Una vez derrotados los incas, en la segunda mitad del siglo XVI, los chiriguanos continuaron la guerra. Llegaron en sus ataques hasta muy cerca de Potosí. 

Tras la ejecución en el Cuzco del último inca, Túpac Amaru, el virrey de Perú, Francisco de Toledo decidió continuar la guerra contra los chiriguanos, pero casi muere en el intento. Su ejército fue diezmado. 

Muchos españoles, mestizos e indios serranos terminaron como prisioneros y esclavos de los chiriguanos. La frontera siguió encendida durante siglos, en todo caso lo único que lograron los españoles, fundando más fuertes y más ciudades y pueblos, fue proteger por todos los medios los reales de minas de Potosí y su región. 

Precisamente, las necesidades de abasto tanto de vituallas como de mano de obra de las minas del Alto Perú motivaron ciertos acercamientos entre españoles y chiriguanos, si bien no a nivel oficial. 

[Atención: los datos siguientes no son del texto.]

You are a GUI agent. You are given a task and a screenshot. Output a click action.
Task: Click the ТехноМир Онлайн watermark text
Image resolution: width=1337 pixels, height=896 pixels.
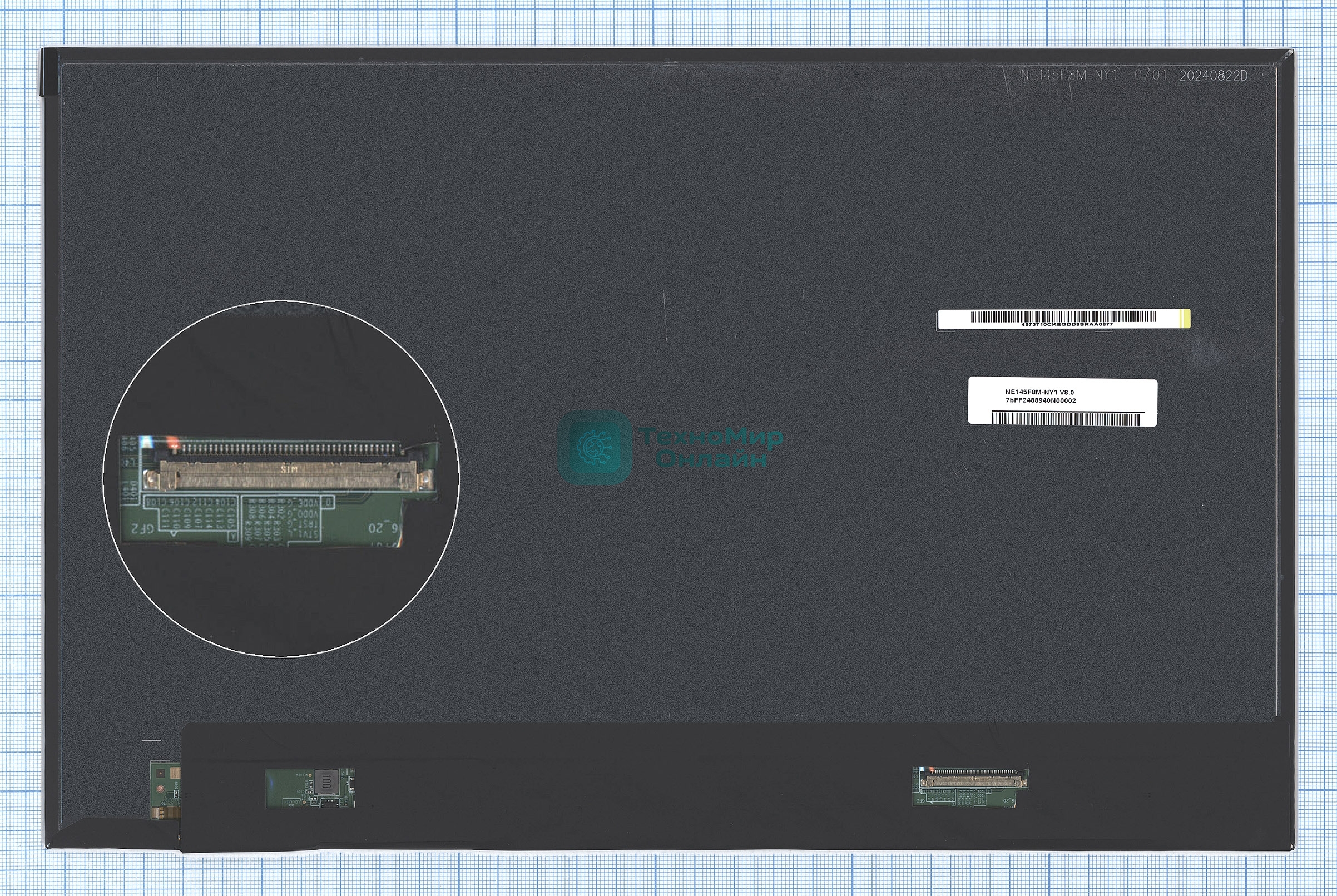tap(711, 447)
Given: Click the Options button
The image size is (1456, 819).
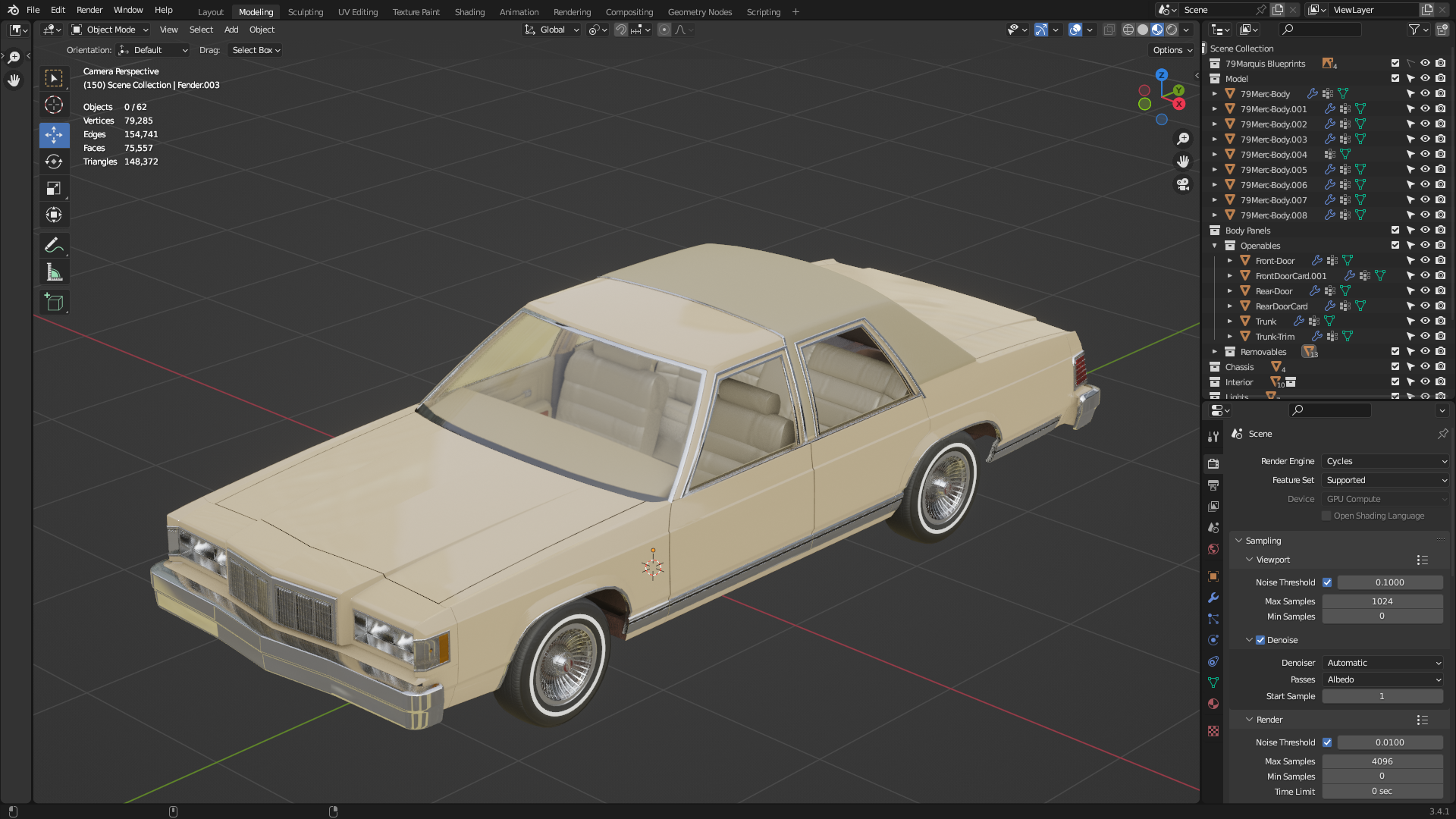Looking at the screenshot, I should point(1172,50).
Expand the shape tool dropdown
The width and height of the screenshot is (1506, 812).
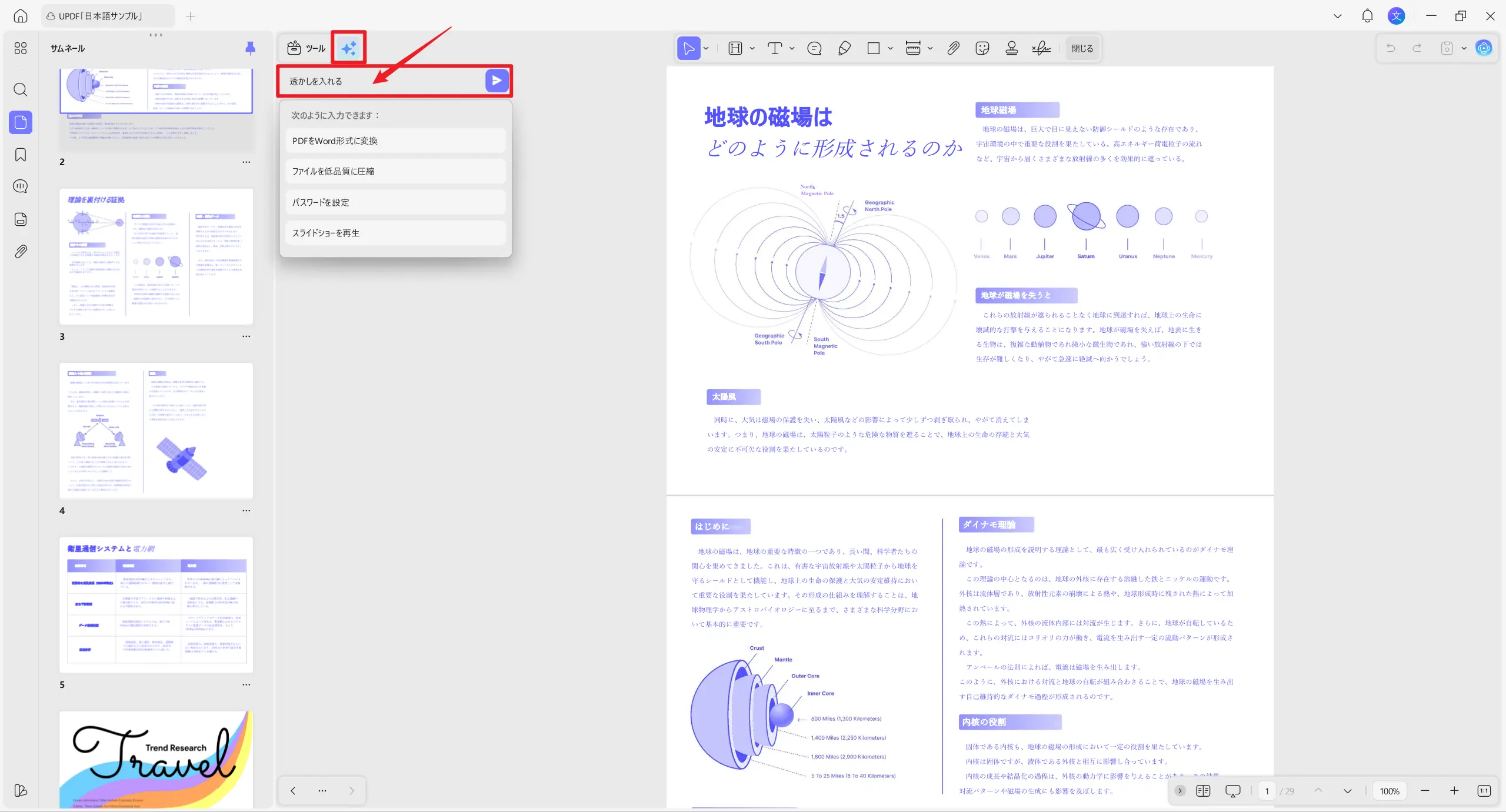(889, 48)
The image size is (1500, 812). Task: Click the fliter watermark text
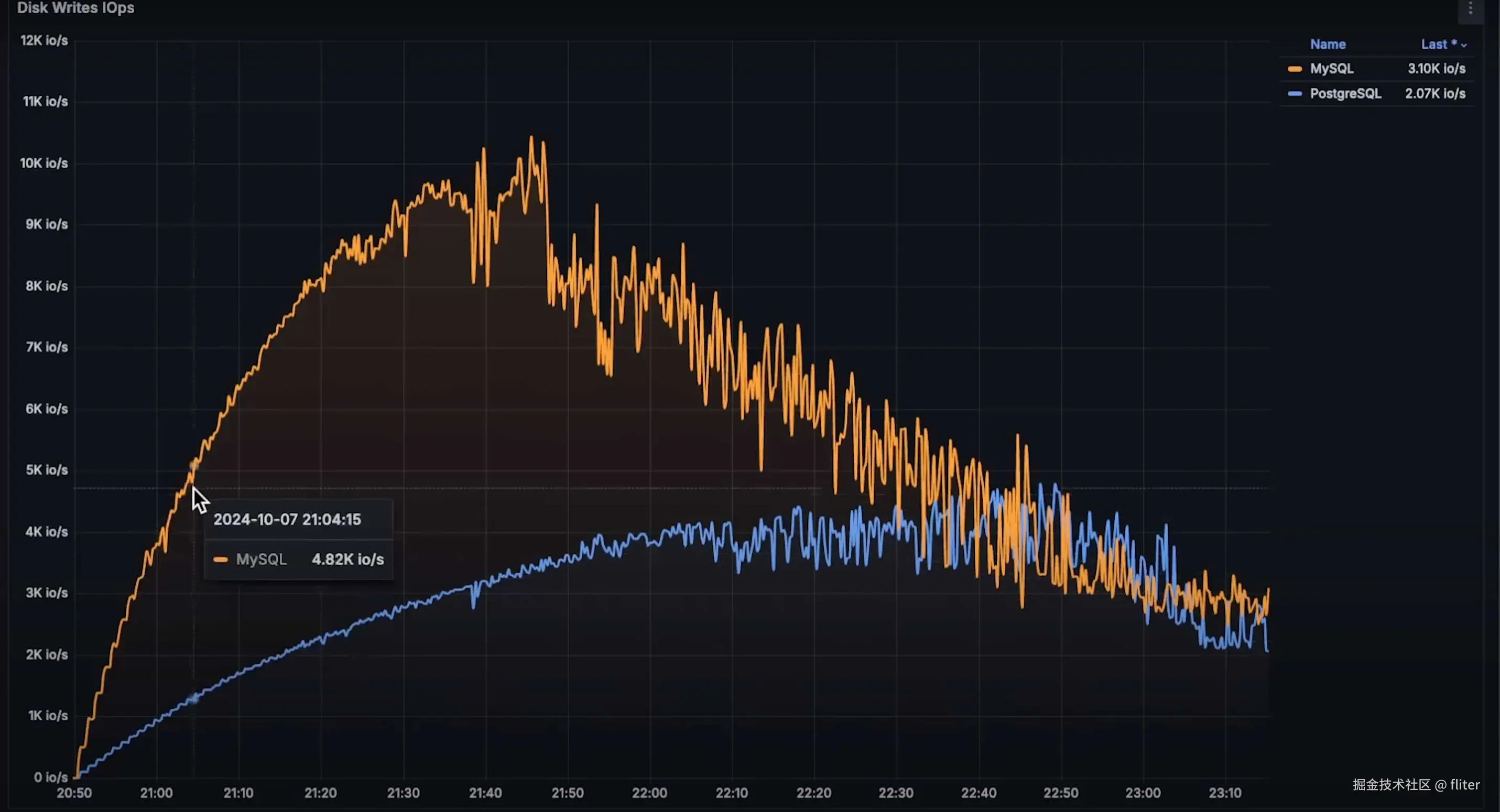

Pero por otra, estas transacciones eran estacionales y puntuales: a temporadas de «intercambios» pacíficos seguían otras de invasiones violentas. La última gran frontera de la época fue sin duda la chilena. 

En Chile, esta frontera se fue estableciendo poco a poco sobre las orillas del río Bío-Bío, al Sur de Santiago. La escasez de mano de obra originó continuas penetraciones hacia el sur en busca de araucanos para esclavizar. La resistencia de éstos fue tenaz y duradera. 

Los araucanos también aprendieron de los españoles su forma de combatir, usaron el caballo y mejoraron su armamento aplicando los metales a sus arcos y flechas, con los que se hicieron temibles. 

En sus incursiones, conocidas como «malocas », a veces cruzaban la cordillera y podían llegar por la Patagonia hasta las pampas de Buenos Aires. 

Aunque se establecieron algunos acuerdos de no agresión en esta línea de la frontera del Bío-Bío, no fueron pocos los casos en los que los españoles rompieron los pactos, produciéndose una nueva sublevación general. 

En estas guerras, muchos asentamientos de españoles fueron arrasados, produciéndose un repliegue de la frontera hacia el norte, mientras las autoridades coloniales organizaban grandes expediciones para empujar a los araucanos y mapuches de nuevo hacia el sur. Durante la siguiente centuria, la frontera continuaría en armas.